> _SELECTED PASSAGE_
▼

Reducing turnover reduces costs

Getting physicians into your hospital is important—getting physicians to stay is essential.

Staffing turnover can be costly, so much so that giving a physician a raise in salary is often less detrimental to a hospital's finances than having to replace them.

According to a study published in the Journal of Hospital Medicine analyzing a large integrated health system, direct costs of physician turnover totaled $6,166 per incoming physician. The largest expenses stemming from turnover were additional clinical coverage required at times of transition, followed by physician time recruiting and interview candidates. While the total cost may seem low, it accounts for cost savings on salary difference between outgoing and incoming hospitalists, which was $5,561 per physician in the study.

What that total cost didn't factor in was that newly hired physicians may be less productive than established hospitalists, leading to less revenue. Based on the study's findings, a hospitalist in the first 25 days of employment would be expected to bill 33.2 fewer relative value units than a hospitalist after that period.

That's a big reason why hospital decision-makers are eyeing ways to cut down turnover.

Scott Wester, president and CEO of Memorial Healthcare System, recently shared with HealthLeaders how the South Florida-based nonprofit created $200 million in savings by dropping about 80% of use of outside contract labor and reducing turnover from around 21% to below their historical average of under 14% in just a year.

▲

Reproduce a portion of the passage on physician turnover word for word, beginning at the words "What that total" and stopping after "cut down turnover.".

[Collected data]
▼

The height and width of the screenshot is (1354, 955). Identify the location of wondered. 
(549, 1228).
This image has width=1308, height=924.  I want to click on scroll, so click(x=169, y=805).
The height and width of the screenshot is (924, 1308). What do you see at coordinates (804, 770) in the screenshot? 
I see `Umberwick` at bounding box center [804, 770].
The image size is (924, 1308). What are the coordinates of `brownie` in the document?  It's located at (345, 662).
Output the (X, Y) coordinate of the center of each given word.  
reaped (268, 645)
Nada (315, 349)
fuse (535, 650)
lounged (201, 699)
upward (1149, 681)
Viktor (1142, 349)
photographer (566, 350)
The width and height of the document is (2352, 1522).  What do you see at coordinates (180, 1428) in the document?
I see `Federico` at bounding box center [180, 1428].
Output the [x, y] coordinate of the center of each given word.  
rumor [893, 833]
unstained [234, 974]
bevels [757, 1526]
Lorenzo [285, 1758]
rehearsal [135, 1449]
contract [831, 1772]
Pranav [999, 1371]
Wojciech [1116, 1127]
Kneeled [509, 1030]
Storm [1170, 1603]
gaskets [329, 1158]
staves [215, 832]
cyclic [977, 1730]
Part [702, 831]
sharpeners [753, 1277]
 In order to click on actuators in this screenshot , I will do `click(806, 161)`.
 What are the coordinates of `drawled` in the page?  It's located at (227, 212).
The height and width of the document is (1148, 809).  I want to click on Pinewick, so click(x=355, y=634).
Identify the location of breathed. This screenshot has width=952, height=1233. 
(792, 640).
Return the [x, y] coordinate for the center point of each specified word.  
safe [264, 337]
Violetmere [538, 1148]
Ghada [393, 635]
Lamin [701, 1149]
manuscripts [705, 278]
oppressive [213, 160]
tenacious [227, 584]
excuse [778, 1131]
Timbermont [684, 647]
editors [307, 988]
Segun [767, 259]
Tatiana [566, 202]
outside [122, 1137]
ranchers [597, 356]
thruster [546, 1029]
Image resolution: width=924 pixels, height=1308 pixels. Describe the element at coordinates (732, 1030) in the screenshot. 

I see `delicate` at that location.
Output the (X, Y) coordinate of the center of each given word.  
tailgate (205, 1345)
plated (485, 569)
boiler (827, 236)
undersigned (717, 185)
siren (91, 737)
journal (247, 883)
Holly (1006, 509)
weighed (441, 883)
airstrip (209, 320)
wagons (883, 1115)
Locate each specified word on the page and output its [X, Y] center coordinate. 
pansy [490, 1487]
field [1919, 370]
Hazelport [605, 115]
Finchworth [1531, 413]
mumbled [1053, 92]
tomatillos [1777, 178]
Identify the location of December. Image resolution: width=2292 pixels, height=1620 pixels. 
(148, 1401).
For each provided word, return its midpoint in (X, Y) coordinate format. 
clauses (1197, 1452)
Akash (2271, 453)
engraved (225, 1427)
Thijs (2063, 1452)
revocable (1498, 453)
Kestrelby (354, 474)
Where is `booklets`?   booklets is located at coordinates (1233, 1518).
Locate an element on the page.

▲

> _SOLUTION_
What that total cost didn't factor in was that newly hired physicians may be less productive than established hospitalists, leading to less revenue. Based on the study's findings, a hospitalist in the first 25 days of employment would be expected to bill 33.2 fewer relative value units than a hospitalist after that period.

That's a big reason why hospital decision-makers are eyeing ways to cut down turnover.